He also secured a tax break for Kentucky’s thoroughbred horse racing industry, $16.5 million for the Department of Agriculture to implement the pro-hemp provisions McConnell got into the 2018 farm bill and $61.3 million for new military construction projects at Fort Campbell.
Steve Ellis, who tracks federal spending bills as executive vice president of Taxpayers for Common Sense, said that while spending items that go directly to Kentucky total $914.2 million, the amount is “easily going to exceed a billion dollars” when factoring in items that benefit other states in addition to Kentucky.
Bourbon whiskey, thoroughbreds and hemp aren’t exclusive to Kentucky, but they are some of the state’s signature industries.
Ellis noted the tax-relief provision allowing for three-year-old thoroughbred horses was not in the House spending legislation.
“It is something that he clearly wanted because it was not in the House package and then got added in and is something that has been his pet initiative,” he said.
“It’s clear Sen. McConnell took advantage of the push to get the bill through to grab all the cash he possibly can for the Commonwealth of Kentucky,” Ellis added. “It’s Santa Mitch delivering the baubles for Kentuckians.”
But those provisions were far from certain as recently as November.
The GOP fought to avoid a possible yearlong continuing resolution, which would have prevented McConnell from adding special provisions for his home state, by initiating spending talks with Trump and Pelosi back in April.
The spending deal was later stalled for months and appeared in doubt until the final moment, as Democrats refused to negotiate while the issue of funding for Trump’s border wall remained unresolved, and the president was distracted by impeachment in the House.
In the end, Trump settled for keeping border-barrier funding at $1.375 billion.

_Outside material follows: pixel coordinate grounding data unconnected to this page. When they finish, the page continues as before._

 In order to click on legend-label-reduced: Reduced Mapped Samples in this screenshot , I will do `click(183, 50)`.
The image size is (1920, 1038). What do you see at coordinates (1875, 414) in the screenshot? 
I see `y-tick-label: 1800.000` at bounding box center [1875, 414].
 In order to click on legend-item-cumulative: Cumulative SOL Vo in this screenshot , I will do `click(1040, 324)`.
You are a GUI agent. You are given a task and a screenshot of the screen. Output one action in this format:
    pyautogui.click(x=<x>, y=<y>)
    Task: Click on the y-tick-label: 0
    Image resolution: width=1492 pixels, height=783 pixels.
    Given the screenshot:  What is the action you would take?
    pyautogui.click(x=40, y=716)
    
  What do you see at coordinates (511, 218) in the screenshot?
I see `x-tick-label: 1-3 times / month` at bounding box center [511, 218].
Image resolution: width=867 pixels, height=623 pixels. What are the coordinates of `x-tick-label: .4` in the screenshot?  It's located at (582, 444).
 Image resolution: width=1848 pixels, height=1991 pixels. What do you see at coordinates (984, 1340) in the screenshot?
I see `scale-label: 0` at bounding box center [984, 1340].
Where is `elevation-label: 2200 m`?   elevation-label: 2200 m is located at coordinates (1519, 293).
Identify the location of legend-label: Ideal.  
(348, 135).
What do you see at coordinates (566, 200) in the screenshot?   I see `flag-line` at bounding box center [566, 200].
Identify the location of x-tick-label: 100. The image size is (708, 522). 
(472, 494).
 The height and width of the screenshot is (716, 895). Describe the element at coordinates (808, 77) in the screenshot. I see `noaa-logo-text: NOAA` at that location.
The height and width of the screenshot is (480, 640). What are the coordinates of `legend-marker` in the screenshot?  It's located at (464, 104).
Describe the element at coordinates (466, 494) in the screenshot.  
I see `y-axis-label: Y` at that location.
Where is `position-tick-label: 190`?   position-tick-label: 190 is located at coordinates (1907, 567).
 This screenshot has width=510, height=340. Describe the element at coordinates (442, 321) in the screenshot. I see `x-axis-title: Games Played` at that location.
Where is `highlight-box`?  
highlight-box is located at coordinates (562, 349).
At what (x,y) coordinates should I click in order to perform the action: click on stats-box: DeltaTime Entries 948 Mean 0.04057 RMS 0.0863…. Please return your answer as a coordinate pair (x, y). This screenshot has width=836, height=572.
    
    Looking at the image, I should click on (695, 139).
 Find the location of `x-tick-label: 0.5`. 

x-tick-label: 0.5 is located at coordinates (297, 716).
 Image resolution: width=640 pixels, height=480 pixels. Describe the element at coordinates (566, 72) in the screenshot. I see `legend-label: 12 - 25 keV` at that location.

He was also dealt a setback earlier this month when a federal judge blocked his plan to use $3.6 billion in military funding for border-barrier construction.
McConnell said the spending talks were “difficult” because he and the other three leaders — Pelosi, Schumer and House Minority Leader Kevin McCarthy (R-Calif.) — have “veto power” over what’s in the bill.
“I think it ended very, very well, particularly given all the contentious things going on right now,” he said, a reference to impeachment.
Congressional leaders broke the spending package into two bills so Trump could live by the letter — if not the spirit — of his pledge not to sign another massive omnibus into law.
But the size of the spending package left several Senate conservatives fuming.
“Christmas came early in Washington,” Sen. Ted Cruz (R-Texas) quipped in a Twitter video blasting the legislation.
“While you were with your family, while you were shopping for Christmas, the lobbyists were spending and spending. I present to you, the massive omnibus bill that Congress is voting on,” he said.
McConnell predicted in April that he would likely take heat from the right for the spending bill. But he didn’t seem to mind.
“The only way we can, in a divided government, get a rational spending-cap bill is in the political center,” he told reporters at the time about his upcoming spending negotiations with Pelosi.
“Her most liberal members probably won’t vote for it, many of my conservative members won’t vote for it. But we have to do it because the country will suffer either through a [continuing resolution] or, even worse, a sequester if we don’t do it,” he said.